The state health department also does not publicly separate probable and confirmed cases, “because there has been a ton of confusion about probable cases,” Wardle said.

Dr. Esther Chernak, director of the Center for Public Health Readiness and Communication at Drexel University, said categorizing these cases as probable is the right thing to do, but that confirmed and probable cases should be reported separately. At the very least, the state should publicly say which percentage of cases are probable.

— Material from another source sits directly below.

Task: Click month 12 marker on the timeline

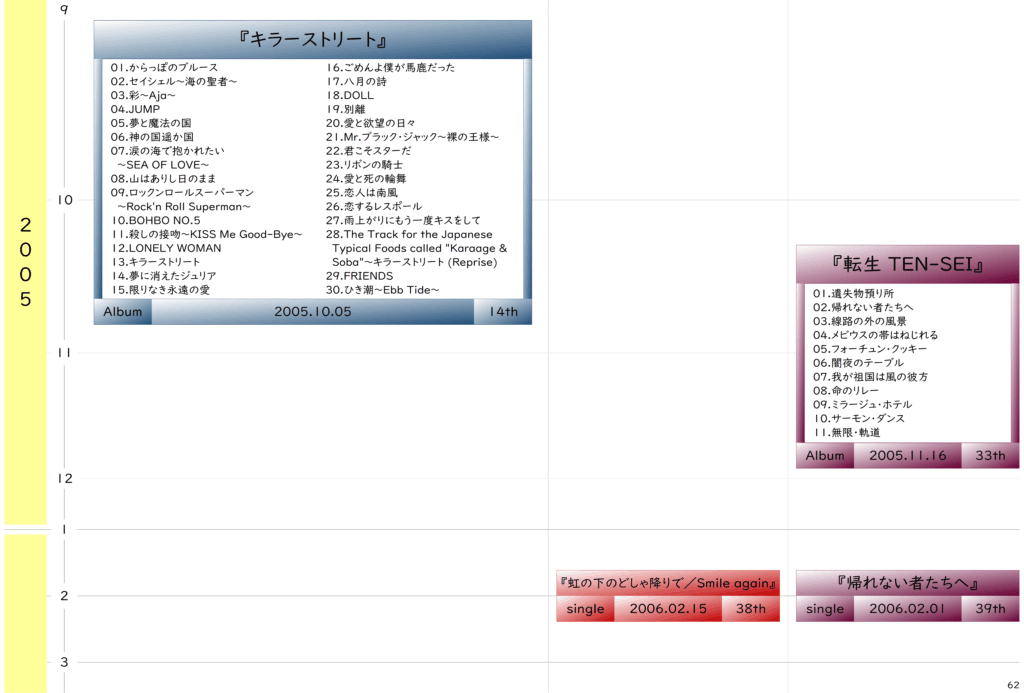Action: 65,478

“If the number of probable cases increases … it will be important for the state to explain this,” she said.

Perhaps more concerning to public health experts is the state’s practice of lumping negative viral tests together with negative antibody tests. Wardle could not say how many negative results — 303,514 total as of Thursday — are from antibody tests.

Tsai said this practice “artificially decreases the test positive rate” — simply, how many tests come back positive for COVID-19 compared to those that show a negative result.

This metric demonstrates if enough people are being tested to capture the true rate of infection. The gold standard, according to experts, is 10% or less. Pennsylvania is currently at 17.7%, down from a high of roughly 20%.

The Department of Health also treats positive and negative antibody tests differently when dating them. A positive test is added to the date the patient said they first experienced symptoms, while a negative test is added to the date the laboratory reported the result.

“They are effectively backdating the numerator and inflating the denominator,” Tsai said.

Pennsylvania is not the only state treating its data this way. The CDC and several states including Texas are also mixing the numbers from the two different tests, a practice that becomes even more problematic as states begin using metrics like the “test positive rate” to make reopening decisions.

According to Wardle of the state health department, Pennsylvania is not using probable cases, including those from antibody testing, to determine which areas can ease restrictions.